A Christmas Carol was written in a fallow period for Dickens. He was coming off a run of three under-performing books and was facing mounting debts from an extravagant lifestyle. We describe him as a literary rock-star. He’s 31. He’s not the Dickens that people think of. The curmudgeon, 50-year-old with the strange beard. He’s actually a young handsome man-about-town. We actually based his look on a portrait of him in Boston in 1842. And he looks amazing like Dan Stevens. He has a very similar vibe. He’s very energetic. He’s written Oliver Twist. He’s written Nicholas Nickleby. At 31! If I’d written Oliver Twist that young I’d have retired! He feels that he hasn’t proven himself. All of his books have been plagiarised and bootlegged. There’s no international copyright. He’s not made any money. He likes the finer things in life. He’s a ‘champagne socialist’. That’s part of his backstory. That’s the bit of his father. His father is very profligate and giving. He wanted the finer things in life but didn’t think of the consequences. And that’s his fear, that he’s turn into that. Because that led to his father going to debtors prison and him having to bail out the family. Which was his brush with poverty. He’s a rock-star, but he’s written three books Barnaby Rudge, Martin Chuzzlewit, and American Notes. And they’re the three books of his that I haven’t read as they’re kind of tedious. You read about two chapters and you’re like “Really?” and they’re all flops. He felt that they were important so he doesn’t understand. This is the rock-star with his difficult fourth album and he can’t quite get it out. And it’s actually stopping him from moving on and changing the world, which is what he did. So in this six weeks, this time-slice of his life, he not only wrote a book that’s still in print now, but has been published in every language in the world. It’s cross-cultural, people completely get it and they still find it incredibly relevant and important. It literally changed the laws of the land, I think, because it got people thinking about charity and philanthropy. And it undid his writer’s block. His next book was David Copperfield and he just went on to Great Expectations and on. Without this book we may not have had the Charles Dickens that we all know now.“

The Christmas movie is a big deal… I didn’t realise that I was making a Christmas movie. I really didn’t realise. It’s only now, and especially in America. The Christmas movie is huge in America.

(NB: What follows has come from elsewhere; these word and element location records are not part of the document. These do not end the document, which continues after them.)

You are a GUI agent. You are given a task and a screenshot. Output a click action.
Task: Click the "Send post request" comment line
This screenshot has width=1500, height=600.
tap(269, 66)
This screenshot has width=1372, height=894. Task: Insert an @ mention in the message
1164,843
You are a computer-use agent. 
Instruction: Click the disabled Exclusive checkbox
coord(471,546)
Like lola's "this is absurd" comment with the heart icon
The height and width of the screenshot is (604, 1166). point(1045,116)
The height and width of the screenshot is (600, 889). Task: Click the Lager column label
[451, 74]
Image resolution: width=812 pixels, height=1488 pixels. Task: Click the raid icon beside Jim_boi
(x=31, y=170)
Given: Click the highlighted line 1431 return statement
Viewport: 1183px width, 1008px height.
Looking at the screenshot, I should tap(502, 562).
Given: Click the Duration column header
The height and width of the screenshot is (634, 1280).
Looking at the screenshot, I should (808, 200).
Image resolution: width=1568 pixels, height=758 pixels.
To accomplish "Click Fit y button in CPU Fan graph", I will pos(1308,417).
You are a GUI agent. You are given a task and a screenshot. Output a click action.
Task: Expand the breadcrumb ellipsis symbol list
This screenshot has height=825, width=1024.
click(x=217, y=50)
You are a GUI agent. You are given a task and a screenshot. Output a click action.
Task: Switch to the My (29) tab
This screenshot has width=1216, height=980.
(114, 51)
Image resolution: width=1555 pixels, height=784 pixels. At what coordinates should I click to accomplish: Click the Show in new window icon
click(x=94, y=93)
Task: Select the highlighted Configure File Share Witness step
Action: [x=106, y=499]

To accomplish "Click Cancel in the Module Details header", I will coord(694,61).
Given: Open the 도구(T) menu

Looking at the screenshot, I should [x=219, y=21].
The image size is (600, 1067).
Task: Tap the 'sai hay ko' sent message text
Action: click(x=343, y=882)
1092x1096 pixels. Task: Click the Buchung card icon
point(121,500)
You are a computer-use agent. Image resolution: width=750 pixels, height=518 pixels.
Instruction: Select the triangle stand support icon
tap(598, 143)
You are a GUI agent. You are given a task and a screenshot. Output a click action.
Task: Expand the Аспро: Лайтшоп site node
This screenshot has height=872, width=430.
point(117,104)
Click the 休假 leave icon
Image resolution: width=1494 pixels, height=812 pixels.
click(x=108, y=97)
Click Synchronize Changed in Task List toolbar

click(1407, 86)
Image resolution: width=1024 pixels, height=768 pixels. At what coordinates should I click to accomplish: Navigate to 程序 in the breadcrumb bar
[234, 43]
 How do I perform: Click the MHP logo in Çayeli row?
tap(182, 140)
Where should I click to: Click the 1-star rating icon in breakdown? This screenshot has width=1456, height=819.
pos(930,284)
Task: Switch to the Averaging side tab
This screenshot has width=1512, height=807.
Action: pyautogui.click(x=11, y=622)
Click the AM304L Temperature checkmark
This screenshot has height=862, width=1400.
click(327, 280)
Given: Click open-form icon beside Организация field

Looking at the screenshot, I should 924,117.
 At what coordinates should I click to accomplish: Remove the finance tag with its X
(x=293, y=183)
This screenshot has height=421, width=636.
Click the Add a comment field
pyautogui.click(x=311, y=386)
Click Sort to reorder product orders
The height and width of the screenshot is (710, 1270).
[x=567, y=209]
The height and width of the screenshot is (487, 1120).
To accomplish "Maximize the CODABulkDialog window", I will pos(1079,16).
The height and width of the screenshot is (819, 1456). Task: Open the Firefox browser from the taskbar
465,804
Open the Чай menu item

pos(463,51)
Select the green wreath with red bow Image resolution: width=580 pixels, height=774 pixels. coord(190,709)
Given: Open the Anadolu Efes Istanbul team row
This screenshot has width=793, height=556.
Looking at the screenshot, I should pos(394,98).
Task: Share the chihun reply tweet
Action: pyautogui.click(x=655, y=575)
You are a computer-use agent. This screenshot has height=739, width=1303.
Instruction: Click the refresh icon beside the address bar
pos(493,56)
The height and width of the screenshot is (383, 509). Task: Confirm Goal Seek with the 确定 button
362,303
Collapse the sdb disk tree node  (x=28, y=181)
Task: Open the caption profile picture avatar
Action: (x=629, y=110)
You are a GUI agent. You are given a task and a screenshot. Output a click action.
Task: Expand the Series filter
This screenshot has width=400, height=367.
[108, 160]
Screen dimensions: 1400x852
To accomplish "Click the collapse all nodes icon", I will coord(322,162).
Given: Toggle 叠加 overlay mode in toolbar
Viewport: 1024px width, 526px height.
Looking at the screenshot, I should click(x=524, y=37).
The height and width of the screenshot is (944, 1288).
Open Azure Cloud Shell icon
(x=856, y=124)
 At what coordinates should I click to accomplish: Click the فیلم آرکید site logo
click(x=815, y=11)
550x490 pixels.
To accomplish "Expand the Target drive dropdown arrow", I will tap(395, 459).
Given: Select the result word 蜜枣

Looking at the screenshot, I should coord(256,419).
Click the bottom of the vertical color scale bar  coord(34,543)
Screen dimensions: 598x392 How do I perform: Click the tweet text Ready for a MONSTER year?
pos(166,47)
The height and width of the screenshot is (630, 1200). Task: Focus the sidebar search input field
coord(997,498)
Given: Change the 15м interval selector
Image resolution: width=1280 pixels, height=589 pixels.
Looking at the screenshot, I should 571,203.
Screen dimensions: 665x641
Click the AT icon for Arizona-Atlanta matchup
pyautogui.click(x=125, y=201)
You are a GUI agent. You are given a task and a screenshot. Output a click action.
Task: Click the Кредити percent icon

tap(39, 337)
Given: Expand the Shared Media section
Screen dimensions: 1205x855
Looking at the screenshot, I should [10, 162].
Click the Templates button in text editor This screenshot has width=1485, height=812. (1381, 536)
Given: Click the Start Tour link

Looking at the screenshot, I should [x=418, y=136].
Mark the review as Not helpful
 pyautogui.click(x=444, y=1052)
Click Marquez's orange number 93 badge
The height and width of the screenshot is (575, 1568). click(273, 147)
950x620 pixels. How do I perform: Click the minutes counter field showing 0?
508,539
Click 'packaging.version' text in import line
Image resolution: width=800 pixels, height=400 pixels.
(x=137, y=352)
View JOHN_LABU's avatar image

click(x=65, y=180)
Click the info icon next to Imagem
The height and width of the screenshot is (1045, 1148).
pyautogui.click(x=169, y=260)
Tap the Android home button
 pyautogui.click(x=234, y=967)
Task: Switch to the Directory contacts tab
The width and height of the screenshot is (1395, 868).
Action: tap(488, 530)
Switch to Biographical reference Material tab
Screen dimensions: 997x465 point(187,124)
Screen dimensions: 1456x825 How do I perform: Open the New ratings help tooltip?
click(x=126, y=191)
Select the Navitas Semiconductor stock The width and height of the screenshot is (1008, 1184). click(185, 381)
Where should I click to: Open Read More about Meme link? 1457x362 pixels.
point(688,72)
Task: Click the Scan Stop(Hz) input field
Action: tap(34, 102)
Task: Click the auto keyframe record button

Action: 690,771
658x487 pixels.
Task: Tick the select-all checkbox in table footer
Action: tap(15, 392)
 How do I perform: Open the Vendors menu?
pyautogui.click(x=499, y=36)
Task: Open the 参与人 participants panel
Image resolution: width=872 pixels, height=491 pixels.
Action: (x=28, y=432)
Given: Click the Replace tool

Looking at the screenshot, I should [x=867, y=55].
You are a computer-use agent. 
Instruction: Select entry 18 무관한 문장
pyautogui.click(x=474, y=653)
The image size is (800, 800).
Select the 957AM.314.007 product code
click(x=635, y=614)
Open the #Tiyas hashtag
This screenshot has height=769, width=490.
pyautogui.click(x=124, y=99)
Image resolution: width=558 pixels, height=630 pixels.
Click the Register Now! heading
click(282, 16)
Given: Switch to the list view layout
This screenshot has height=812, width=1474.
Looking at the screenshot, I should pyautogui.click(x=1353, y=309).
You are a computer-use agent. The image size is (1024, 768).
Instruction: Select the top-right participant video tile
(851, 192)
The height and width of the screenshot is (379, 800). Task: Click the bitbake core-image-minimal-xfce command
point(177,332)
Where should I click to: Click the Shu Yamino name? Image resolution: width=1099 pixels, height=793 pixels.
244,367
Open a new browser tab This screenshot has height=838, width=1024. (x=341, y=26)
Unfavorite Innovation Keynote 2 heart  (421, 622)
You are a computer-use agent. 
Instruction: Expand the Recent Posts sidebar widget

People were like “You made a Christmas movie. This is going to be on forever.” and I was like “Have I made a Christmas movie? I have made a Christmas movie!” If I’d realised that I was making a Christmas movie I would never have begun. Having said that I referenced one of my favourite Christmas movies, Capra’s It’s a Wonderful Life. There’s a few references to that in this film for filmmakers to discover. It’s essentially A Christmas Carol in reverse, a good man being shown how much worse the world would be without him. But all good Christmas movies are. They are about that redemptive quality. I cite Groundhog Day as one of my favourite Christmas movies. It’s not a Christmas movie as it’s on Groundhog Day in February, but the mechanics of it, a man revisiting himself until he becomes a better human being, the mechanics of it are exactly the same. The other one I always reference is Die Hard. One of my favourite Christmas movies. And Planes, Trains and Automobiles, a Thanksgiving movie, but a Christmas one too. And in all of those movies…snow falls at the end. Even in Die Hard with paper falling from the office. It’s not going to snow in L.A., but they make it snow. Just like we did at the end of our movie. It’s got to snow.”